What Is a Long-Term Car Rental and When Does It Make Sense?
Long-term car rentals are easy to find but can be expensive, while a short-term car lease can be a better fit if you can find the right one.
If your daily driver is in the shop for lengthy repairs or if you're in a place where you can't take your car, you might consider renting a car. If you need a vehicle for two years or less, a long-term rental or a short-term lease could work for you. Each option has its pros and cons.
What Is a Long-Term Car Rental?
A long-term rental is just that, a car rental that lasts for several weeks, months, or even years. These rentals differ from a short-term lease in a number of important ways.
You typically will pay more per day for a long-term rental than you would for a leased car, but insurance, roadside assistance, and a generous mileage allowance (anywhere from 100 miles per day to unlimited miles) are all available through that rental agreement. Leases rarely have these options. If you shop around, you should also be able to get a lower rate if you rent long-term than you'd get from renting daily.
Depending on why you're without a car, your long-term rental might even be free. Insurance policies often include rental reimbursement when your vehicle has been in an accident.

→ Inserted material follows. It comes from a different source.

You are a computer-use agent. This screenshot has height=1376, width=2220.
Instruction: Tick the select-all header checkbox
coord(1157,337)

Unlike with a lease, you won't have to go through a credit check to rent a car for a longer period. Just put down a credit card, sign, and go. This can be beneficial if your credit is less than stellar. With that rental, you'll also have flexibility. While the rental agency might offer fewer models for long-term rent, you'll usually be able to swap cars during your term if you choose to.
If you have solid credit, won't get reimbursed, and need a car for longer than a few months, a short-term lease might be a better option for you.

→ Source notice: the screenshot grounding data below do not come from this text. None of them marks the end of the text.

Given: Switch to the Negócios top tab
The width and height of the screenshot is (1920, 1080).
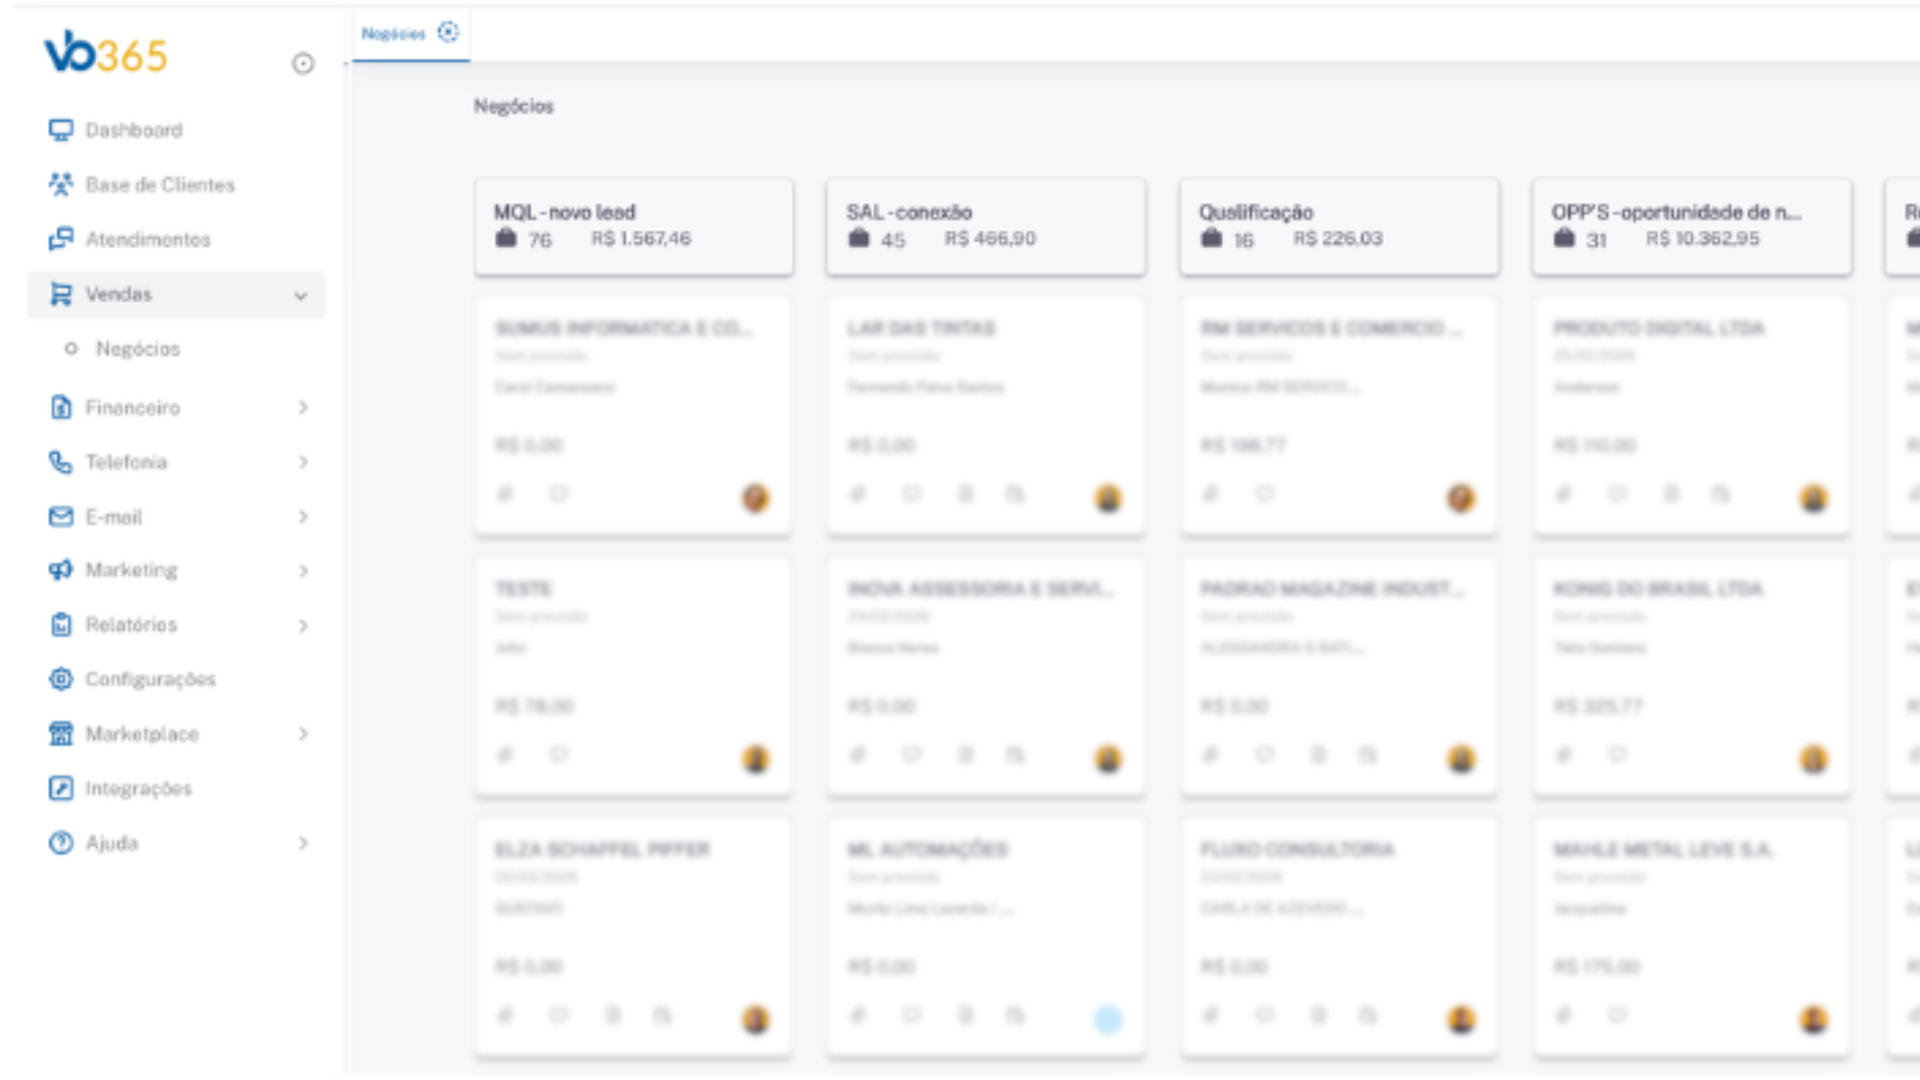Looking at the screenshot, I should pos(394,34).
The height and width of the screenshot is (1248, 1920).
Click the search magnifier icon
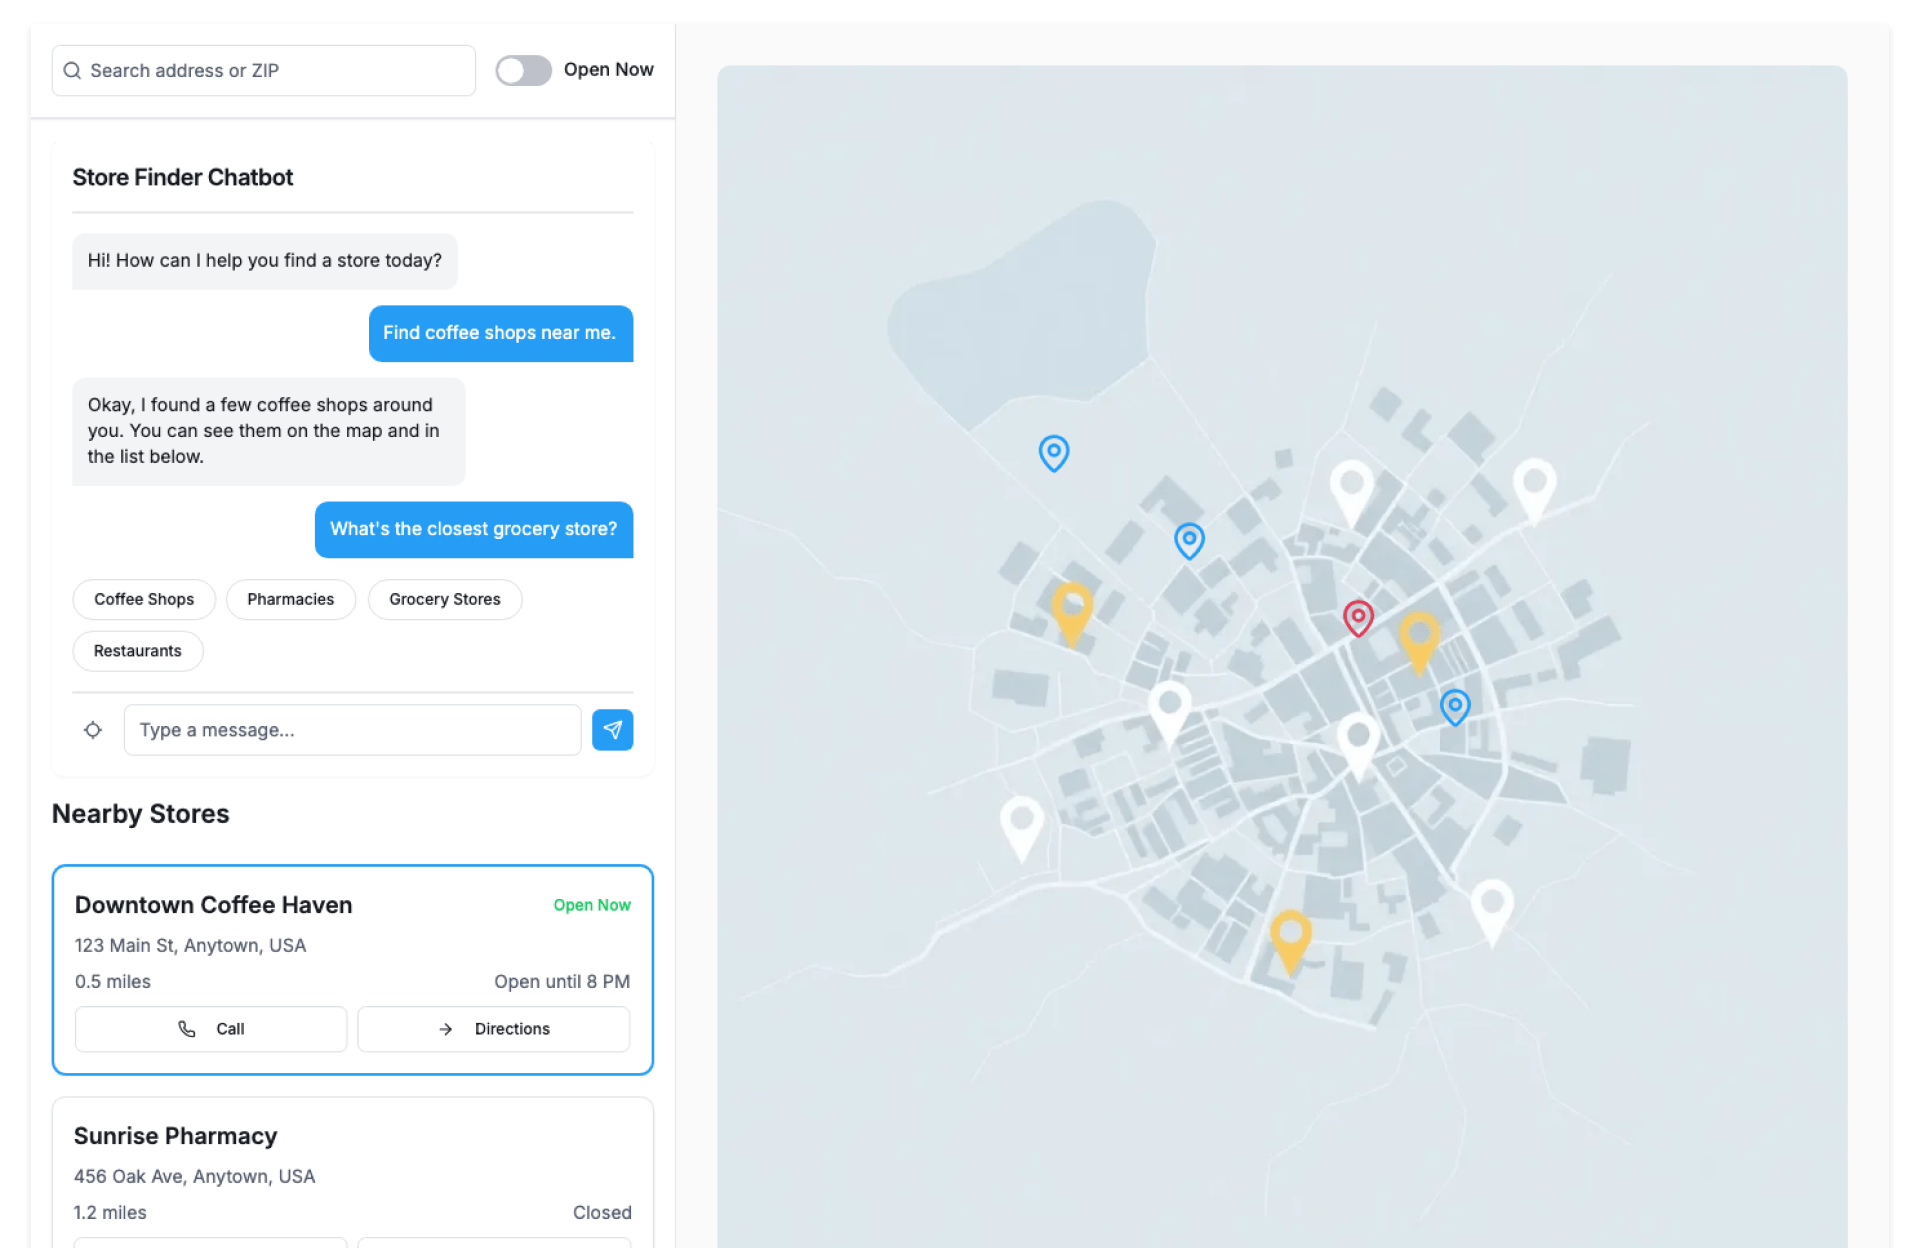[72, 71]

Short-Term Leases Are Cheaper but Tough to Find
Dealerships and leasing companies sometimes offer leases that last 24 months or less. They're sometimes cheaper overall than a long-term rental, and in many cases the mileage allowance (usually 12,000-15,000 miles per year) will be enough to get you by.

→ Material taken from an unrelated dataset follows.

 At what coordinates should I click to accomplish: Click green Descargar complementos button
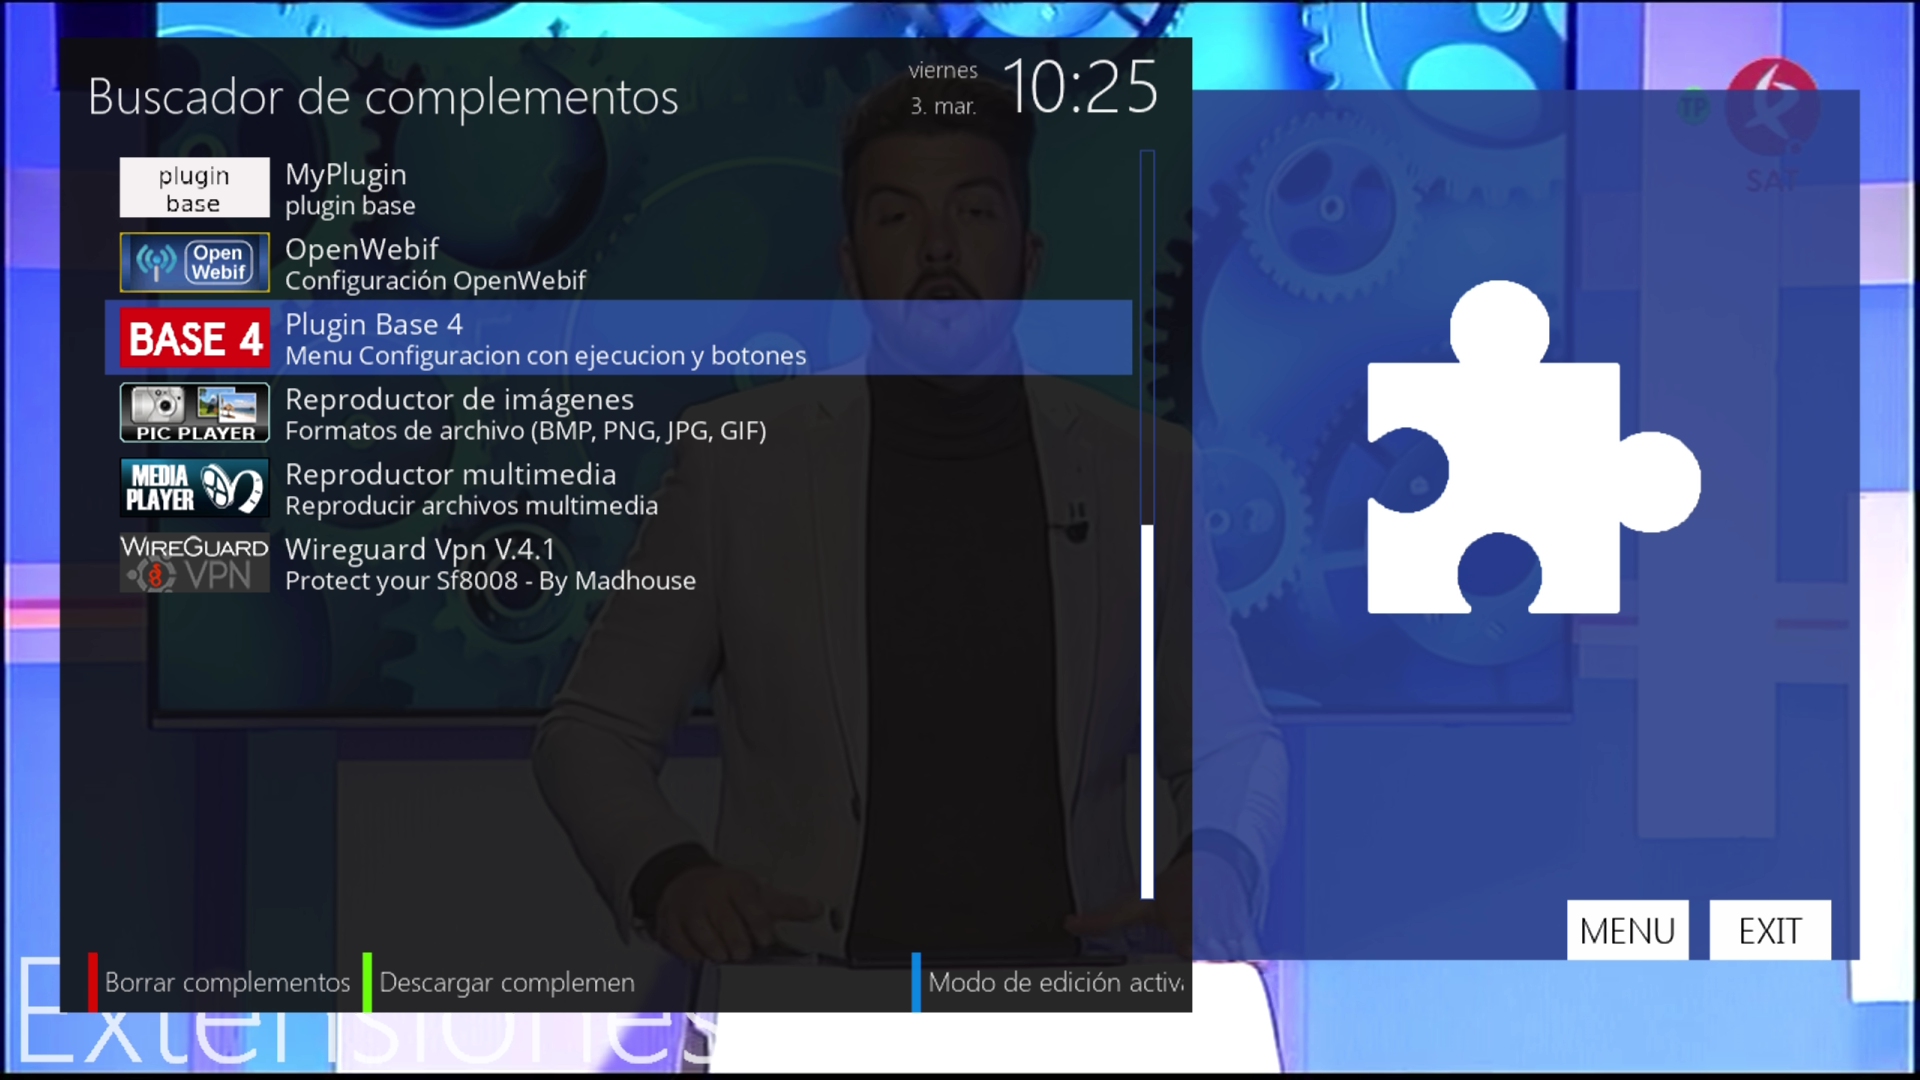point(505,983)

The bad news is that short-term leases can be hard to find. Many companies don't offer them at all, and those that do usually don't advertise them, so you'll have to inquire. You'll also have to undergo a credit check when you lease, and your credit rating can affect your monthly payment. Bad credit could disqualify you altogether.
Due to their limited duration, short-term leases carry significantly higher monthly payments than typical three- or five-year leases, in part because the car company will be spreading the cost of the car's depreciation over a shorter period. According to Experian, a new car loses 20% of its value on average in its first year.
Choosing Between a Short-Term Lease and a Long-Term RentalA long-term rental may be better when:
- You have poor credit.
- You need to drive a car a lot.
- You want flexibility. While a lease locks you into a specific car for a set time, rentals allow you to swap your car and change the length of your agreement.
A short-term lease may be better when:
- You know exactly how long you need the vehicle and that period is longer than a few months but less than two years.
- You have good credit.
- You're comfortable with math and legal contracts. Look beyond the monthly payment for potential additional costs, such as mileage and condition penalties. If you're assuming someone else's lease, also be sure to get the car inspected.